Employed To Serve – Eternal Forward Motion

With a new label, their own album release shows, and more touring and festival slots than seemingly physically possible, Employed To Serve have grabbed 2019 by the throat and they will not let go until the whole world knows their name. Eternal Forward Motion (Spinefarm Records) is the most apt album title for this band right now as they steamroll through the competition, uncompromising in their sound, there seems to be no slowing down for Woking’ s heaviest export.

Any concern you may have had about Employed To Serve leaving Holy Roar for new pastures and challenges is immediately evaporated in the opening notes of Eternal Forward Motion’s title track as it bursts with that Botch-like scattergun intensity that hooked so many on Greyer Than You Remember.
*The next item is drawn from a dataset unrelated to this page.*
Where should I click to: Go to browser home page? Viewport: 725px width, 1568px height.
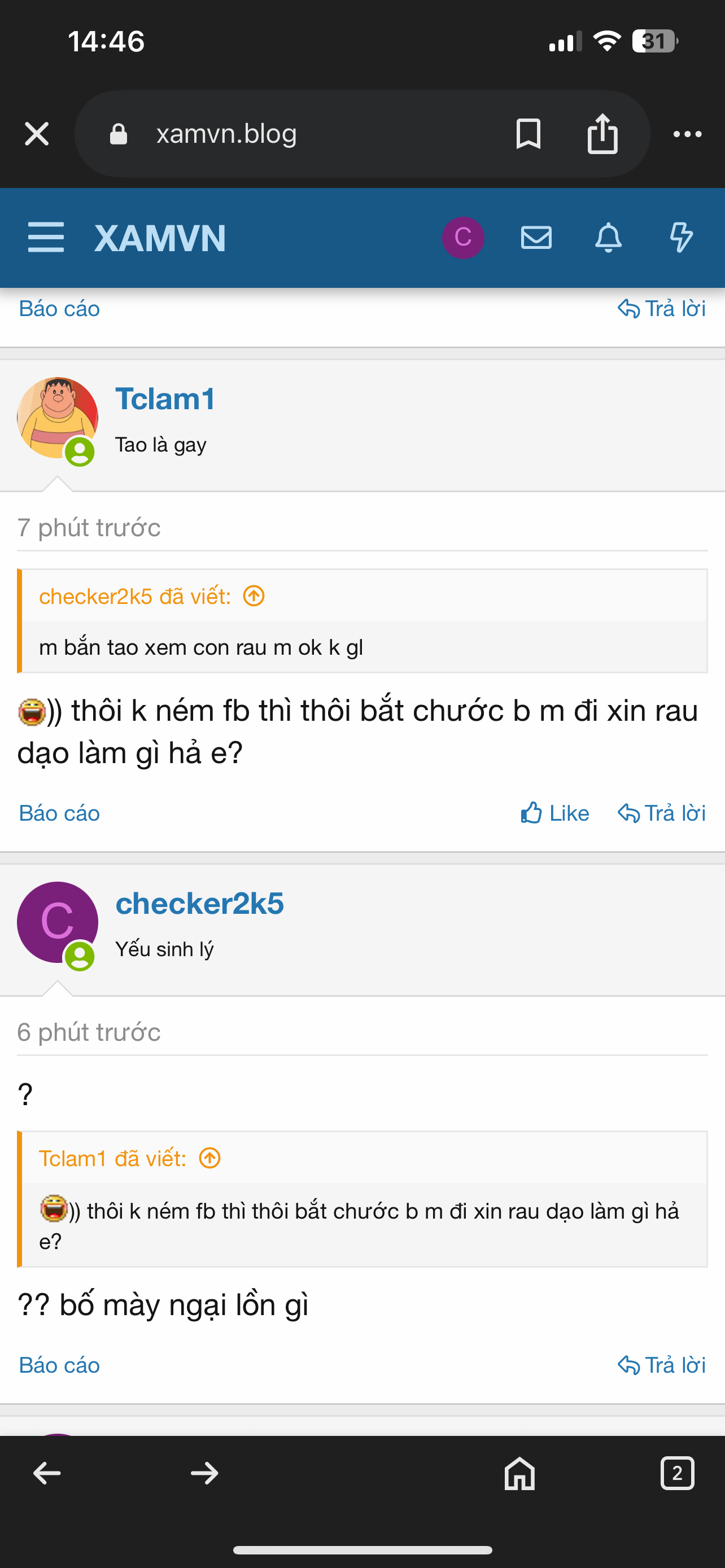pyautogui.click(x=519, y=1473)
Things only get more cutthroat with ‘Dull Ache Behind The Eyes’ which contains Justine Jones’s most visceral vocal performance to date and ends with a dirty, fuzzy beatdown that flips the pace on its head to give a wholly different sinister vibe.

Eternal Forward Motion flirts with melody more than its predecessors, like guitarist Sammy Urwin’s interspersing clean vocals with this pained rasp on the chorus of ‘ Force Fed’ or the surprisingly hopeful sounding closer ‘Bare Bones On A Blue Sky’. So the band’ s third album is easily their most melodic, but when a record is this bleak and confrontational, melody isn’t what sticks in the mind. ‘Harsh Truth’ is a stark, cold-eyed stare at the uncomfortable fact that positive social media posts largely hide troubled lives and cries for help. It’ s a cathartic anthem, much like ‘Half Life’ from Warmth… that bursts with this defiant bravado in the face of a hollow and jaded world.

We even get a continuation of the brief spoken word interlude from the title track of Warmth… on ‘Reality Filter’ lamenting the fact that two years on from that record “nothing’s changed” and the personal and societal struggles the band touched upon are still apparent, if not worse. While the stagnation of the world around them is still apparent, it’s only made Employed To Serve more pissed-off and whether it’ s the bludgeoning of ‘Suspended In Emptiness’ or the Norma Jean-esque, erratic execution of ‘Owed Zero’, there seems to be no end to their dynamic vitriol.

Greyer Than You Remember peaked our interest. The Warmth Of A Dying Sun got our attention. Now, Eternal Forward Motion has its hooks in us and will not let us go, and we’re more than ok with that.